[852] Dasent, vi. 102. The Lord Mayor is to send offending players 'to the Commissioners for Religion to be by them further ordered, and also to take ordre that no playe be made hencefourthe within the Citie except the same be first seen and allowed and the players aucthorised'.
[853] Cf. ch. xxii and App. D, Nos. ix, xii, xiii. The Commission had also an authority over vagrants in or near London, which apparently disappeared after the legislation of 1572 (vide infra).
[854] There is a doubtful notice of a Court play by the servants of George Evelyn of Wotton in 1588. Sir Percival Hart's sons played in 1565.
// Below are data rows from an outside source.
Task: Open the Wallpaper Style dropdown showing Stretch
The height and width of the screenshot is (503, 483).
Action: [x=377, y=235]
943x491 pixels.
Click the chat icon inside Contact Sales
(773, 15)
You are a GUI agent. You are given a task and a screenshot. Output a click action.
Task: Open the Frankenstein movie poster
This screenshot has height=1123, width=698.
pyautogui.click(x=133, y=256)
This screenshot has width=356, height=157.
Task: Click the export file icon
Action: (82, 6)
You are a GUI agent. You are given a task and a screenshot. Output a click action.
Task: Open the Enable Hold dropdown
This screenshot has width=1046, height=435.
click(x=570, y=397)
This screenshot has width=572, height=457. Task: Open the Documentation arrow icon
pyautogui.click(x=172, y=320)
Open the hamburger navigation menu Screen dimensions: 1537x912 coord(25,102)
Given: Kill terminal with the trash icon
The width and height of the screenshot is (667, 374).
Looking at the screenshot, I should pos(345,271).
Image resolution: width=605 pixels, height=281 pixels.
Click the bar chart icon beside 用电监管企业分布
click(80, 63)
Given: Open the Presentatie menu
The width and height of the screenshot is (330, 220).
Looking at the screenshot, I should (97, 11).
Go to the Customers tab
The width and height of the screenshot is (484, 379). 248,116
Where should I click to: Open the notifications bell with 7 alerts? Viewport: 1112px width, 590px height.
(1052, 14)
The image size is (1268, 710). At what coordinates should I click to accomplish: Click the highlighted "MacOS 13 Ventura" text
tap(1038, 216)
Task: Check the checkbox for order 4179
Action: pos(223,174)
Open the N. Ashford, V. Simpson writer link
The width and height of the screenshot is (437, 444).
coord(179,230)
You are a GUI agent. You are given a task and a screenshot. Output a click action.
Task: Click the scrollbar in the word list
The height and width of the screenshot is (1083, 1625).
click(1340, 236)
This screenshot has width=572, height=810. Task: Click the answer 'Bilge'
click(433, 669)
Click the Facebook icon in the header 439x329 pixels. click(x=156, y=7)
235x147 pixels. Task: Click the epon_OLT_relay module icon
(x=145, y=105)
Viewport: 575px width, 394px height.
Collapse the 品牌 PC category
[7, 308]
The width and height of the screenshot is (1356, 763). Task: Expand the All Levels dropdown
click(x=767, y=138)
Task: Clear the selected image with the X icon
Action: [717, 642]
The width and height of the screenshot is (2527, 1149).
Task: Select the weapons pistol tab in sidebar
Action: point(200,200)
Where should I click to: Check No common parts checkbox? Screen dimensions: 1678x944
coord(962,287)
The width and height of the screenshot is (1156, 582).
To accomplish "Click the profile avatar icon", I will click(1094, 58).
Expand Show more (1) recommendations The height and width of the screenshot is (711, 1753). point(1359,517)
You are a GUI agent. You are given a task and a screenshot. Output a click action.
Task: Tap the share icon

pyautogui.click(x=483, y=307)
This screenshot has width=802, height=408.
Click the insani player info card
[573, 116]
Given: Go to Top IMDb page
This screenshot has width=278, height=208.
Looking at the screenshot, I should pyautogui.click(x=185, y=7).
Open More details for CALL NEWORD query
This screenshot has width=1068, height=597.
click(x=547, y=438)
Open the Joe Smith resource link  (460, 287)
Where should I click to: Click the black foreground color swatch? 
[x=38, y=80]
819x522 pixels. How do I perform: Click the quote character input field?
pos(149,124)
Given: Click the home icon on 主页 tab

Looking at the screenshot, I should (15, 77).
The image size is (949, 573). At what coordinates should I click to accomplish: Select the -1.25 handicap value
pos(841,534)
[855] The list of small travelling companies in Murray, ii. 77, 113, includes 14 belonging to knights and 3 to gentlemen in 1558-72, and 8 belonging to knights and 2 to gentlemen in 1573-97; also 7 companies under the names of their towns only in 1558-72 and 11 in 1573-97. Alexander Houghton of Lea in Lancashire wrote on 3 Aug. 1581 (G. J. Piccope, Lancashire and Cheshire Wills, ii. 238), 'Yt ys my wyll that Thomas Houghton of Brynescoules my brother shall have all my instrumentes belonginge to mewsyckes and all maner of playe clothes yf he be mynded to keppe and doe keppe players. And yf he wyll not keppe and maynteyne playeres then yt ys my wyll that Sir Thomas Heskethe Knyghte shall haue the same instrumentes and playe clothes. And I moste hertelye requyre the said Syr Thomas to be ffrendlye unto Foke Gyllome and William Shakshafte now dwellynge with me and ether to take theym unto his servyce or els to helpe theym to some good master'. Was then William Shakshafte a player in 1581?
[856] S. P. D. Eliz. clx. 48; clxiii. 44, record a dispute in 1583 between Sir Walter Waller and Mr. Potter, a J.P. of Kent. Waller, summoned before the Council, denies that his servants played an interlude at Brasted, and is confirmed by the constable and parishioners, who assert that Mr. Potter factiously sent the men to gaol as rogues. Lord Cobham made a vain attempt to reconcile the parties.
[857] Cf. Mediaeval Stage, ii. 259, on the history of this privilege. The reservation was continued by 39 Eliz. c. 4, § 10 (1598). By 43 Eliz. c. 9, § 2 (1601), it was made dependent on a certificate by the Lords Justices to the validity of Dutton's claim. Presumably this was obtained as the privilege was reserved unconditionally by 1 Jac. I, c. 7, § 8 (1604). There were several Elizabethan actors of the name of Dutton (cf. ch. xv), but it is not known whether they belonged to the Cheshire house.
[858] For documents addressed to Richard Young or mentions of him, cf. App. D, Nos. lxviii, lxxiv, xc. He is often referred to in the Hatfield MSS., in connexion with a monopoly of starch which he held, and otherwise. In 1593 (iv. 393) he writes 'from my house, Stratford the Bowe'. On 30 Nov. 1594 (v. 25) he wrote to the Queen, 'in these my aged and extreme or last days' with notes of many examinations, chiefly of papists, taken by him. On the other hand, Carter, Shakespeare Puritan and Recusant, 145, quotes an inscription on the coffin of Roger Rippon, who died in Newgate in 1592, 'his blood crieth for speedy vengeance against ... Mʳ. Richard Young, a justice of the peace in London, who in this and many like points hath abused his power for the upholding of the Romish Antichrist, Prelacy and Priesthood'.
[859] Cf. p. 265. Collier, i. 254, quotes an epigram calling Fleetwood 'the enemy of all poor players'. John Field dedicates his Godly Exhortation (1583) to him as a Middlesex and Surrey Justice.
[860] Cf. App. D, Nos. xxxvii, lxviii.
[861] Bacon, On the Controversies of the Church (Spedding, viii. 76).